• GIVEN TEXT
[start]
Weinberg dean discusses challenges of implementing social inequalities, diversity requirement

(Daily file photo by Colin Boyle) Associated Student Government President Christina Cilento addresses aldermen, the mayor and city staff in October. ASG held a community dialogue in November on a proposed social inequalities and diversity course requirement.

Peter Kotecki, Managing Editor

While some students express dissatisfaction about the speed at which Weinberg is implementing a social inequalities and diversity requirement, administrators say getting it right may take time.

The current plan is to create two requirements — one focused on the United States and another on global inequality — Mary Finn, associate dean for undergraduate academic affairs, told The Daily in November. But Weinberg Dean Adrian Randolph said in a November interview that implementing the proposal would be “tricky” because the college will likely have to create new courses and hire more faculty.

After gathering feedback from Weinberg faculty this winter, a committee will finalize the recommendation to create two requirements and present it to Randolph. The Weinberg dean said the Curricular Policies Committee will then likely review the proposal before a faculty-wide vote on it. Randolph said the requirements may be approved before the end of the academic year.

Weinberg senior Ashley Wood, ASG vice president for academics, said several ASG members and student leaders invested in the requirements told her they were disappointed in the speed of the process. Wood said the length of the discussion about whether the requirement should be U.S.-centric delayed the proposal from moving forward.
[end]
• GIVEN INFORMATION
[start]
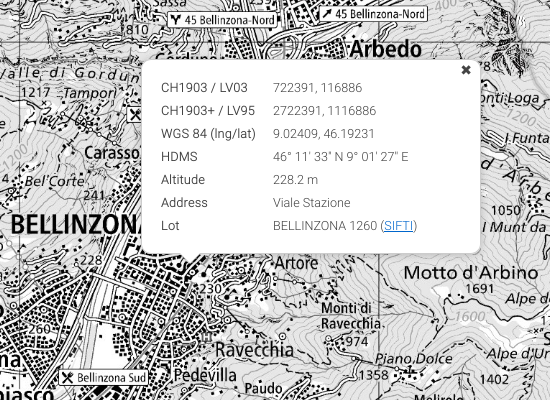Click the arrow exit icon for Bellinzona-Nord
The image size is (550, 400).
(327, 14)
[end]
• GOALS
**a)** In the article about Weinberg's social inequalities and diversity requirement, why did Dean Adrian Randolph call implementing the proposal "tricky"?
**b)** Write the next part of the article about Weinberg's social inequalities and diversity requirement, picking up after its final sentence.
None of the material is needed for this work.

• RESPONSE LIST
**a)** He said the college will likely have to create new courses and hire more faculty.

**b)**
“A really big frustration is how long that it’s taken to get to this point, and it still isn’t a guarantee that it will happen,” Wood said.

In February 2015, hundreds of students signed a petition asking Weinberg faculty to support a requirement focusing on the United States after hearing that some professors were in favor of a globally-focused requirement.

But Randolph said the college needs to seriously consider how many existing courses would fulfill the requirement and what the class size for these courses should be.

“That’s not an easy decision to make,” he said. “But let’s imagine we come up with some abstract notion of what constitutes the right size for this. Then you can do the math and figure out, well how many courses do we need?”

The requirements would likely also fulfill another area, such as a major requirement, distribution credit or first-year seminar, Finn said. Randolph said Weinberg would potentially need to create 40 or 50 new courses to implement these requirements.

“It’s not just a matter of taking a course that exists and labelling it social inequalities and diversity,” he said. “That would be a sort of loss, I think, in the long run. We’ve got to have courses that really satisfy the criteria we set up.”

He said the college may also need to hire new faculty, but decisions to hire faculty are made in consultation with senior administrators, and the hiring process itself may take one or two years.

Efforts to create a social inequalities and diversity course requirement have been ongoing since February 2013, when Northwestern’s University Diversity Council completed a proposal asking NU to require a university-wide diversity requirement for undergraduate students.

Associated Student Government held a community dialogue in November discussing the proposed social inequalities and diversity requirement. The purpose of the discussion was to help further diversity and inclusion within classrooms and in student-faculty relationships, ASG President Christina Cilento, a SESP senior, said.

Randolph said there could be problems with adding the social inequalities and diversity requirement despite administrators’ good intentions. Based on discussions with deans at other universities, he said the job of conveying this material could fall disproportionately on certain departments.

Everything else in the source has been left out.